Only in this way could progressive goals be re-established for a new age – fighting inequality, extending social justice and building social solidarity – and modernising those policies that required a different response to meet public aspirations and expectations.

The revisionist direction that Kinnock set in the 1980s provides a lesson for us today as new issues and policy choices emerge even at this time of apparent electoral dominance. Labour’s success in delivering economic stability and the end of the Cold War have diminished some of the old debates about unemployment and inflation and made redundant old fears of communist takeover.

In their place, the advent of new technologies, mass communications and globalisation and their impact on the state’s ability to provide economic and personal security mean nations face different challenges, and not ones they are generally able to tackle by themselves.

Winning the arguments for reform and modernisation means going out and explaining not just what we are doing but why we are doing it, and for what end.

It also means serious consultation, both across the movement and wider still. This requires a confidence and openness, a mature attitude to constructive debate as well as respect for healthy internal dissent – something that was more of a luxury in Kinnock’s day, given the general state of the party.

But nasty, personalised attacks on Kinnock from the hard left of the party were not all he had to contend with. As his reforming zeal and programme gathered momentum, and started to show early signs of electoral success, the right panicked. And as their fears of Labour revival grew, so did the shrillness and bitterness of their attacks on Kinnock.

The smears by reporters and editors in the rightwing Tory press took a personal toll on the leader. I saw it at first hand in the undermining of confidence and bouts of depression that these often savage attacks engendered in him. They took their toll on the party, too, most notably in the 1992 election when both the man and his policies were viciously and systematically misrepresented to the British people.

The party’s conclusion that this must never be allowed to happen again drove the professionalisation of our media relations. The protection we sought was the right thing to do and has helped deliver two landslide victories in a new age of rolling broadcast news and intensified newspaper competitiveness. There have been negative side-effects since and in our first years in government we allowed ourselves to fret too much about media sensationalism and the next day’s headlines. Wisely, this is being remedied.

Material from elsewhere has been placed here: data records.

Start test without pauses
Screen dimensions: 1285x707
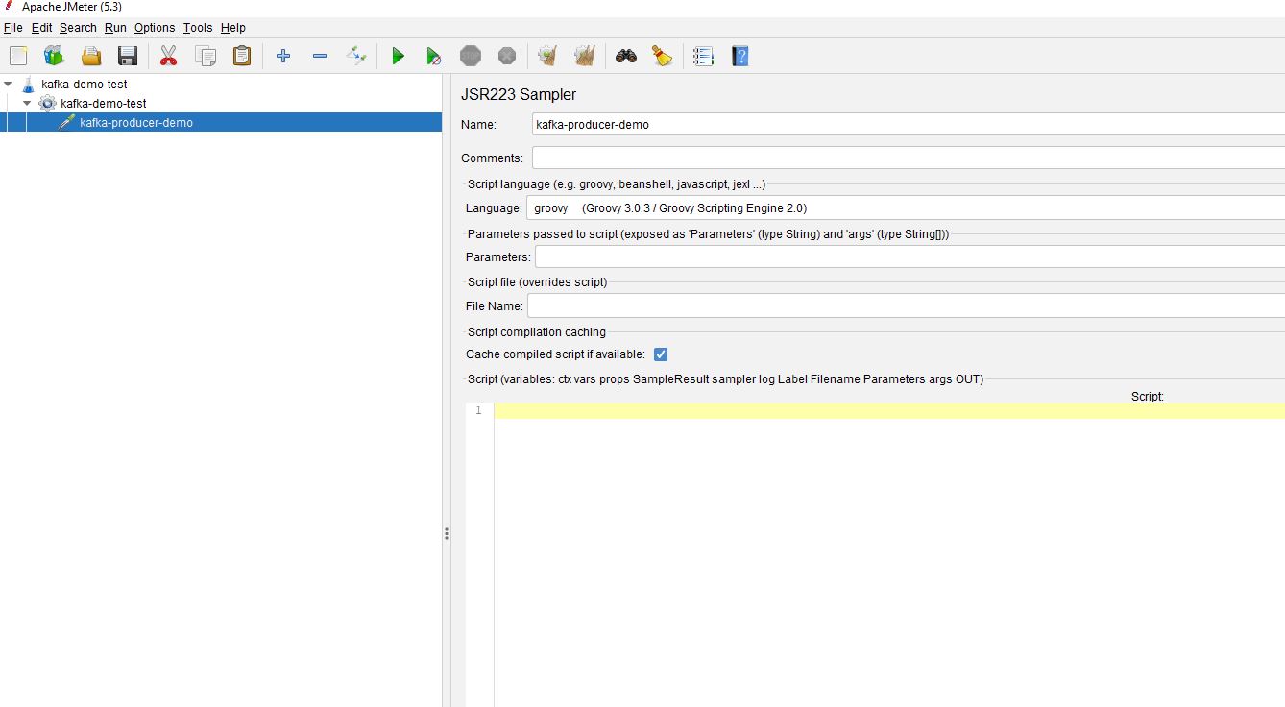coord(433,56)
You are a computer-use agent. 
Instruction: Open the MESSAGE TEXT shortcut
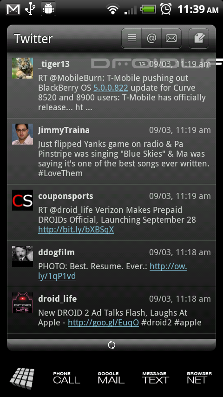pyautogui.click(x=156, y=378)
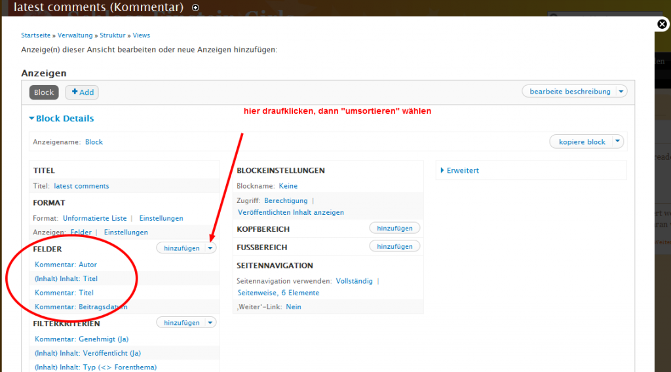Open the Kommentar: Autor field
Viewport: 671px width, 372px height.
click(x=66, y=265)
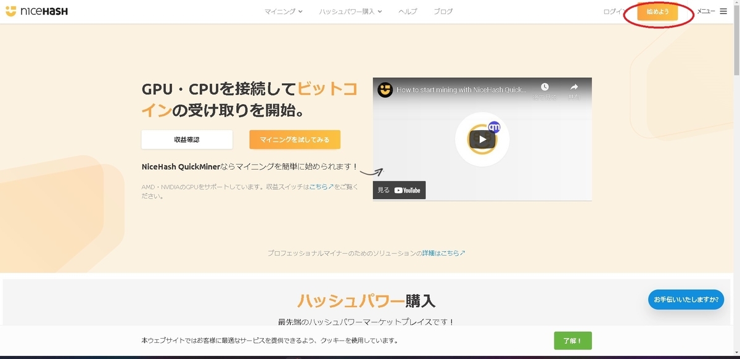Accept cookies with the 了解! button
Screen dimensions: 740x359
(x=572, y=340)
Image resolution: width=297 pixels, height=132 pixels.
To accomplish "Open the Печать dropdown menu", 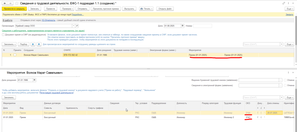I will pos(146,9).
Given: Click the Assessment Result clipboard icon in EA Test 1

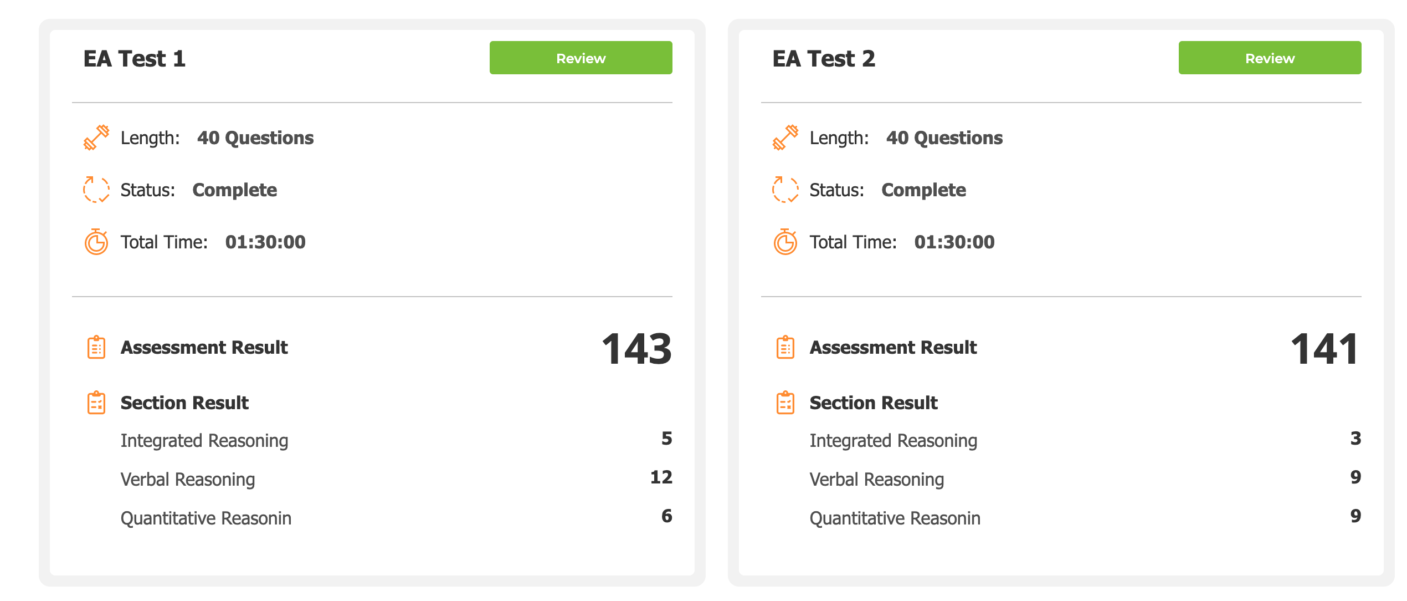Looking at the screenshot, I should (96, 347).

Neil Kinnock’s achievements in helping to heal the fissures in our party and providing the springboard leading to electoral success in 1997 were immense – even though he was denied the opportunity to serve as prime minister himself. The current state of the Tory party shows how easy it is for apparently hegemonic political forces to fall quickly into disarray. The lessons of how Kinnock’s party regenerated itself in the 1980s and 1990s remain crucial for Labour today and in our challenge to imprint our values on Britain in many decades to come.